Et Ronan se mit à chanter le refrain des Vagres :

« Les Franks nous appellent Hommes errants, Loups, Têtes de loups… Vivons en loups, vivons en joie… l’été, sous la verte feuillée ; l’hiver, dans les chaudes cavernes… »

– Allons, Simon, le miracle de l’évêque doit être joué.

– Oui… d’ailleurs je marcherai seul à distance de vous dans le souterrain… Si je vois de loin de la clarté, je viendrai vous avertir.

– Mais cet esclave, qui est là marmottant à genoux ses patenôtres au grand Saint-Loup ?

– La foudre tomberait à ses pieds qu’il ne bougerait point… il s’en ira comme il est venu… sur ses deux genoux.

– Allons, vieux Simon, plaignons ce pauvre homme, et surtout pendons l’évêque… Marche, Simon.

– Suis-moi, Ronan.

Et les Vagres, conduits par l’esclave ecclésiastique, disparurent dans le souterrain qui, de ces anciens thermes, aboutissait à la villa épiscopale, tous chantant à demi-voix :

« Le joyeux Vagre n’a pas de femme : le poignard d’une main, la torche de l’autre, il va de burg en maison épiscopale enlever les femmes des comtes et des évêques, et emmène ces charmantes au fond des bois… »

* *

*

Que faisaient donc le prélat et le comte, pendant que les Vagres s’introduisaient dans le souterrain de la villa épiscopale ?… Ce qu’ils faisaient ?… ils buvaient coup sur coup ; le leude du comte était retourné au burg chercher l’esclave… En l’attendant, l’évêque Cautin, chafriolant de posséder enfin la jolie fille qu’il convoitait depuis longtemps, s’était remis à table. Neroweg, toujours tremblant et presque ivre de vin et de frayeur, croyant l’enfer sous ses pieds, aurait voulu quitter la salle du festin ; il n’osait, se croyant protégé par la sainte présence de l’évêque contre les attaques du diable. En vain l’homme de Dieu engageait son hôte à vider encore une coupe, le comte repoussait la coupe de sa main, roulant autour de lui ses petits yeux d’oiseau de proie effaré.

L’ermite laboureur, comme d’habitude, rêvait ou observait en silence…

– Qu’as-tu donc ? – dit l’évêque au comte, – tu es triste, tu ne bois plus… Tout à l’heure fratricide, tu es maintenant, de par mon absolution, blanc comme neige… déride-toi donc ; ta conscience n’est-elle pas nette ? réponds donc… M’aurais-tu caché quelque autre crime ?… le moment serait mal choisi… tu l’as vu, l’enfer n’est pas loin…

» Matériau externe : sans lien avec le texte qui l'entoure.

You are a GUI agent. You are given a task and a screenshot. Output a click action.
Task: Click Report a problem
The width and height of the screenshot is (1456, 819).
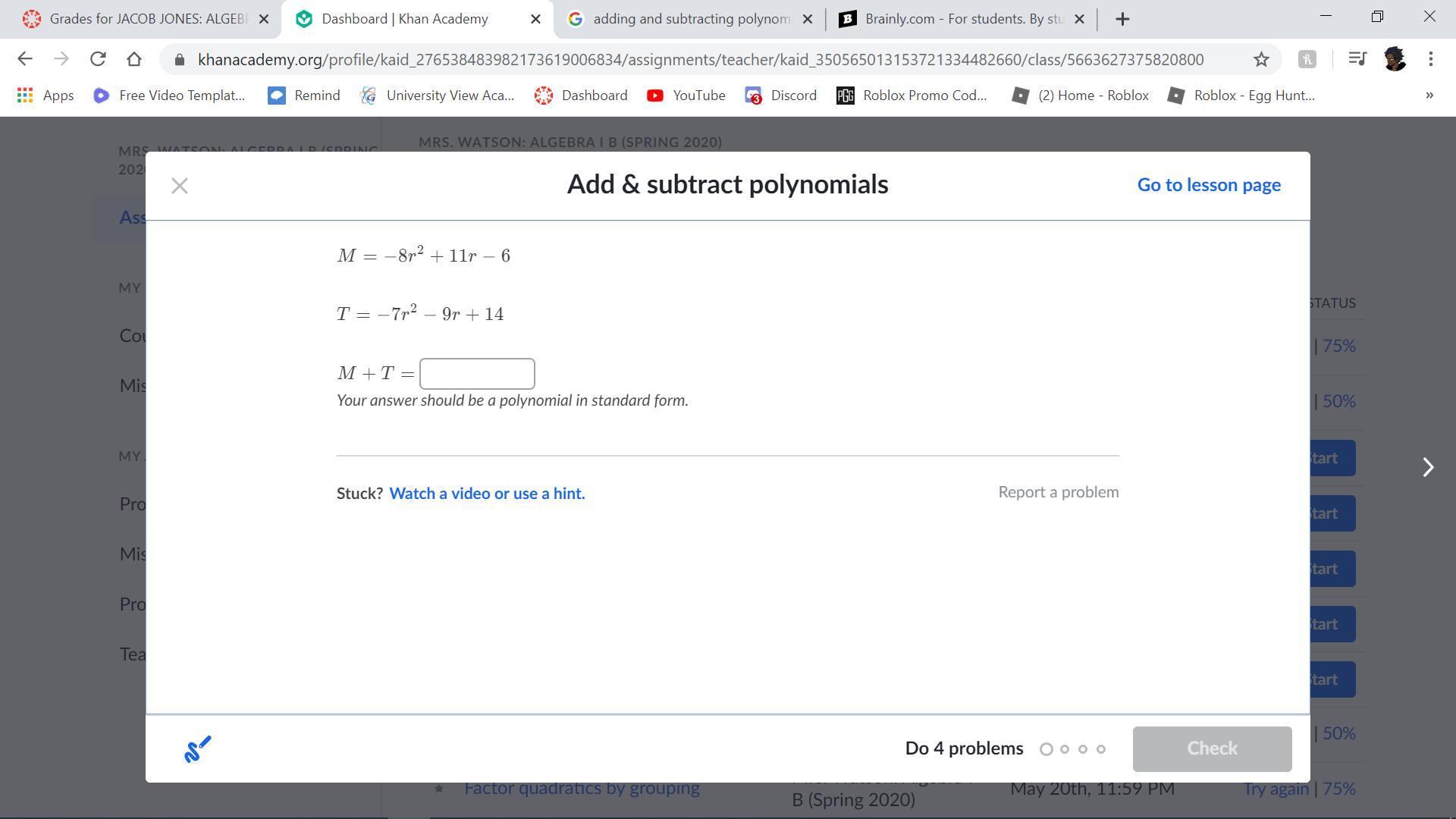(x=1058, y=492)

– Tais-toi, patron… tais-toi… je me sens si faible, que je ne porterais pas un chevreuil sur mes épaules, moi qui porterais un sanglier… N’abandonne pas ton fils en Christ ! toi, qui peux conjurer les démons, je ne te quitterai pas d’ici au jour…

– Tu me quitteras pourtant tout à l’heure, lorsque la petite esclave sera venue ; il faudra que je la conduise au gynécée de Fulvie, autrefois ma femme selon la chair, aujourd’hui ma sœur en Dieu.

– Aussi vrai qu’un de mes aïeux s’appelait l’Aigle terrible en Germanie, je ne te quitterai pas plus que ton ombre…

– Un des aïeux de ce Neroweg se nommait l’Aigle terrible en Germanie… la rencontre est étrange, – pensait l’ermite… – Ainsi nos deux races ennemies, Franke et Gauloise, se sont rencontrées, se rencontrent… se rencontreront peut-être encore à travers les âges…

– Bon patron, – dit Neroweg, – d’ici au jour, je ne te quitterai pas plus que ton ombre.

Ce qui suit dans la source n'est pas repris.